Expression and Localization of Myelin Basic Protein in Oligodendrocytes and Transfected Fibroblasts
Version of Record online: 5 OCT 2006
Journal of Neurochemistry
Volume 51, Issue 6, pages 1737–1745, December 1988
How to Cite
Barbarese, E., Barry, C., Chou, C.-H. J., Goldstein, D. J., Nakos, G. A., Hyde-DeRuyscher, R., Scheld, K. and Carson, J. H. (1988), Expression and Localization of Myelin Basic Protein in Oligodendrocytes and Transfected Fibroblasts. Journal of Neurochemistry, 51: 1737–1745. doi: 10.1111/j.1471-4159.1988.tb01153.x
- Issue online: 5 OCT 2006
- Version of Record online: 5 OCT 2006
- Received January 19, 1988; final revised manuscript received June 7, 1988; accepted June 8, 1988.
- Myelin basic protein;
- Expression vector;
- Membrane localization;
- Subcellular fractionation
Abstract: Myelin basic protein (MBP) is a major structural component of myelin. It is expressed exclusively in myelinating glia (oligodendrocytes in the CNS and Schwann cells in the PNS) and is localized to the cytoplasmic surface of the plasma membrane and myelin membrane produced by these cells.

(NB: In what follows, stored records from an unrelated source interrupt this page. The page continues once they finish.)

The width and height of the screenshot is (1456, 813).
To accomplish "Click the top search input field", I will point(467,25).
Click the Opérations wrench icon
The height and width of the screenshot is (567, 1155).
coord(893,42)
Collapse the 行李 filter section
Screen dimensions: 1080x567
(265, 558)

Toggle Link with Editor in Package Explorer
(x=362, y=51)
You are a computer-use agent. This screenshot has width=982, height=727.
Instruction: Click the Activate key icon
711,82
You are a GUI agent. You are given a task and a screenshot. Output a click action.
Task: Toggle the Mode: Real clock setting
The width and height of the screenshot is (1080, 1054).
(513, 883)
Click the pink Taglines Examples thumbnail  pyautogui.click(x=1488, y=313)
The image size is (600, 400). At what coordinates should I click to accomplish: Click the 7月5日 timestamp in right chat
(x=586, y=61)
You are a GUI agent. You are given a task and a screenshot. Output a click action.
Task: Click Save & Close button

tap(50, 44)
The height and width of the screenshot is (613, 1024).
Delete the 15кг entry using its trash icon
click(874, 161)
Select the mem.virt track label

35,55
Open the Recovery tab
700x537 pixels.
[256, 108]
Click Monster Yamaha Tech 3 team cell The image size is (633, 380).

The work described here concerns the mechanism of plasma membrane localization of MBP in myelinating glial cells and whether it involves differentiated functions specific to these cells or general functions of plasma membrane assembly common to all cells. To this end, the subcellular localization of endogenous MBP in mouse oligodendrocytes was compared with that of transiently expressed MBP in monkey fibroblasts (Cos-1 cells) transfected with an MBP expression vector containing cDNA for rat 14K MBP. The steady-state levels of MBP-specific RNA and of MBP poly-peptide expressed in the transfected fibroblasts were comparable to the levels expressed in oligodendrocytes in primary culture. MBP localization was analyzed in whole cells by immunofluorescence and in specific intracellular compartments by subcellular fractionation. The results show that MBP expressed in wild-type oligodendrocytes is localized to the plasma membrane. In contrast, MBP expressed in transfected fibroblasts appears dispersed in the cytoplasm and is distributed uniformly among the various subcellular fractions. Purified MBP added prior to subcellular fractionation to ho-mozygous shiverer oligodendrocytes (which express no MBP endogenously) is recovered predominantly in the plasma membrane fraction, whereas purified MBP added to mock-transfected fibroblasts exhibits a dispersed distribution among subcellular fractions. On the basis of these results, we propose a model whereby localization of MBP to the plasma membrane in oligodendrocytes involves interaction between the newly synthesized MBP polypeptide and specific MBP receptors which are present in oligodendrocyte plasma membrane, but not in fibroblast plasma membrane.